Data colocation is no longer guaranteed but is done if possible. This could potentially be guaranteed still at an allocation performance penalty as it will have to scan. Non-colocated data is compacted when arena utilization is low and it is safe to do so. Small udata colocation is guaranteed to support internal usage that assumes an attached payload.

Only some objects are converted. Strings aren't because of spec requirements for stable pointers to C, plus the design of the string table makes the arena somewhat pointless. Threads & prototypes are unlikely to exist in quantities large enough to justify an arena. cdata probably requires an implementation that lets them keep their stable pointer and always colocated properties. Traces require immovable IR but could do something like udata does to provide that

Still needs non-x64 support. 32-bit platforms will have problems because of the layered bitmap design, 32/32 naturally works out to a 16 kB arena size which is probably a little small.

Assumes an intrinsic tzcount() or equivalent. Assumes a 256-bit SIMD intrinsic is available and the makefile is changed accordingly, but that could be selected at runtime with a fallback scalar implementation

src/lj_arena.c

MarioSieg · 2023-12-26T15:18:19Z

What's the status here? @MikePall

achaulk · 2023-12-30T20:04:31Z

What's the status here? MikePall

Probably on indefinite hold

This can't land in 2.1. Aside from breaking non-x64 platforms as-is it's a bad idea for a production branch to make a huge change like this. I'm keeping this branch rebased on top of 2.1 so long as there aren't major conflicts, but that's largely for my own use right now.

It could land in 3.0, if it existed, and people were going to do the other platform work. I'm not familiar enough with non-x86 assembly to do that confidently, and I don't have hardware to test anyway.

This is also about two orders of magnitude larger than Mike seems to want patches to be, it implements an AFAICT novel algorithm with no papers or examples to compare it to, the patch is quite complex overall, and I am effectively a rando who has never submitted a patch before much less a huge one, so if it ever does get to the point of being reviewed it will take a while.

And that assumes minimal disagreement about the various design changes I've made - data relocation, data non-colocation, SIMD/intrinsics usage, ephemeron tables, how to do __gc, change of __gc to running in unspecified order, what to do about the algorithm being worse on 32-bit, etc

Frityet · 2024-01-17T08:27:39Z

How usable is this standalone?

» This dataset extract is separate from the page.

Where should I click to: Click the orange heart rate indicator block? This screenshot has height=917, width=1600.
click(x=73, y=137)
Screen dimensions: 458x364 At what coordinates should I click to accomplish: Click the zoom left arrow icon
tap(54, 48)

I have a project that will only run on x86_64 and is performance critical, is this usable?

Brugarolas · 2024-01-18T05:23:35Z

It's usable. I have a custom LuaJIT runtime (with this GC, a CMake config, Mimalloc, some hand-crafted assembly memset & memcpy functions for Mimalloc, an event-loop with Libuv and 3-4 micro-optimizations) I did just because I was bored, and so far any problem.

But:

I have not tested it in a real battle, only with benchmarks
Don't expect a massive performance gain, in my tests it has showed about a 5-6% faster (with Mimalloc, ect) maybe in real applications the improvements are bigger but not on benchmarks.
I don't know if it's this New GC fault or any of the new stuff I've added, but you'll definitively want to disable some compiler optimization flags like unroll loops or loop vectorizer or in general anything related to loops if you don't want to have random SIGSEGV crashes. Didn't find which flag was causing the error, but definitively some loop related (LLVM, I did not test with GCC).
You'll want to compile with AVX, AVX2, BMI and (I'm not sure about the last one) BMI2 instruction sets enabled. They are mandatory. Though I guess you are already compiling with -march=native or something so this shouldn't be a problem.

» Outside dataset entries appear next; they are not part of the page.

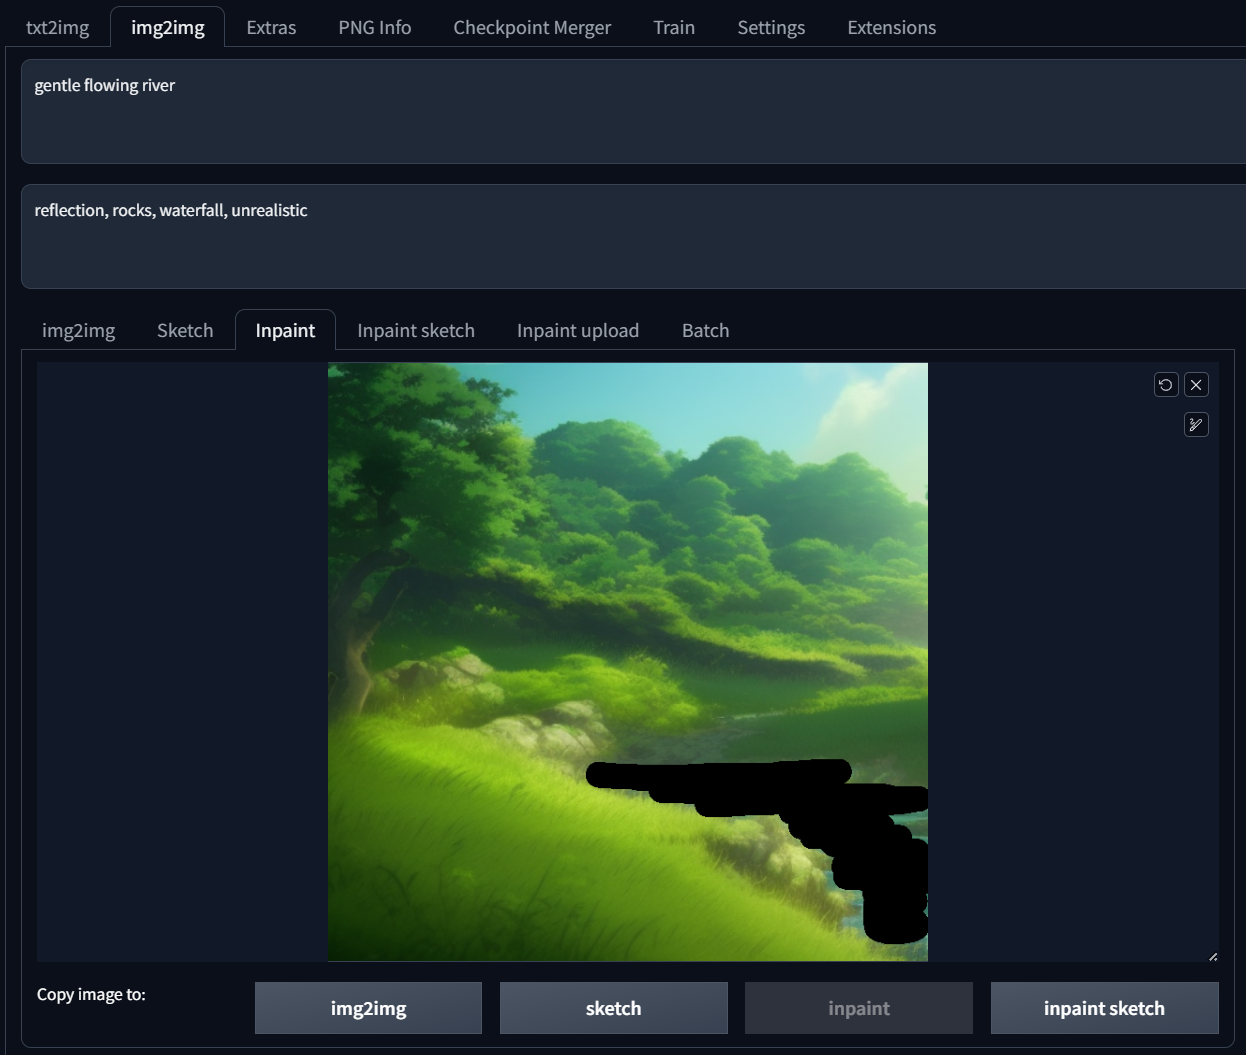Click the canvas resize handle at bottom-right corner
The width and height of the screenshot is (1246, 1055).
pos(1212,956)
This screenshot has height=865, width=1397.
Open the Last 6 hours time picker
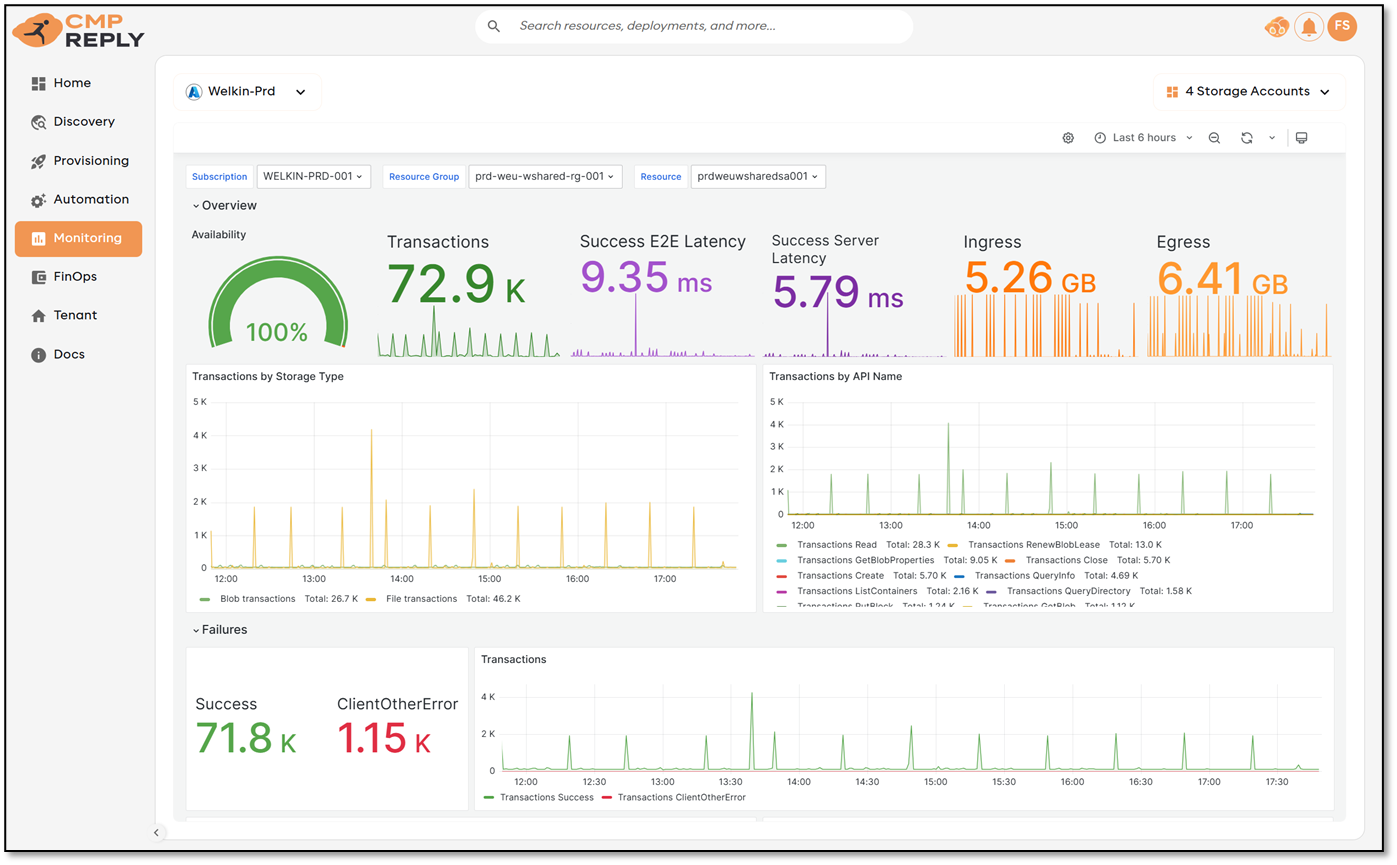click(x=1144, y=138)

Now a couple of unsolicited tips:

Seriously, try with Mimalloc and Folly's memset & memcpy, I suspect that most of my performance improvements come from there. Only for avoiding the PLT when calling GlibC is worth the test.
In this PRs section and in the author's page there are more optimizations you may want to check out.

Frityet · 2024-01-18T07:36:33Z

It's usable. I have a custom LuaJIT runtime (with this GC, a CMake config, Mimalloc, some hand-crafted assembly memset & memcpy functions for Mimalloc, an event-loop with Libuv and 3-4 micro-optimizations) I did just because I was bored, and so far any problem.

But:

1. I have not tested it in a real battle, only with benchmarks

2. Don't expect a massive performance gain, in my tests it has showed about a 5-6% faster (with Mimalloc, ect) maybe in real applications the improvements are bigger but not on benchmarks.

3. I don't know if it's this New GC fault or any of the new stuff I've added, but you'll definitively want to disable some compiler optimization flags like unroll loops or loop vectorizer or in general anything related to loops if you don't want to  have random SIGSEGV crashes. Didn't find which flag was causing the error, but definitively some loop related (LLVM, I did not test with GCC).

4. You'll want to compile with AVX, AVX2, BMI and (I'm not sure about the last one) BMI2 instruction sets enabled. They are mandatory. Though I guess you are already compiling with -march=native or something so this shouldn't be a problem.

Now a couple of unsolicited tips:

* Seriously, try with Mimalloc and Folly's memset & memcpy, I suspect that most of my performance improvements come from there. Only for avoiding the PLT when calling GlibC is worth the test.

* In this PRs section and in the author's page there are more optimizations  you may want to check out.

Thank you! Is the source of your custom runtime available?

achaulk · 2024-01-24T04:52:49Z

A few points

AVX, AVX2, BMI are hard requirements for now. BMI2 is not but aside from maybe a VIA there are no processors that have AVX2 and not BMI2 so why not.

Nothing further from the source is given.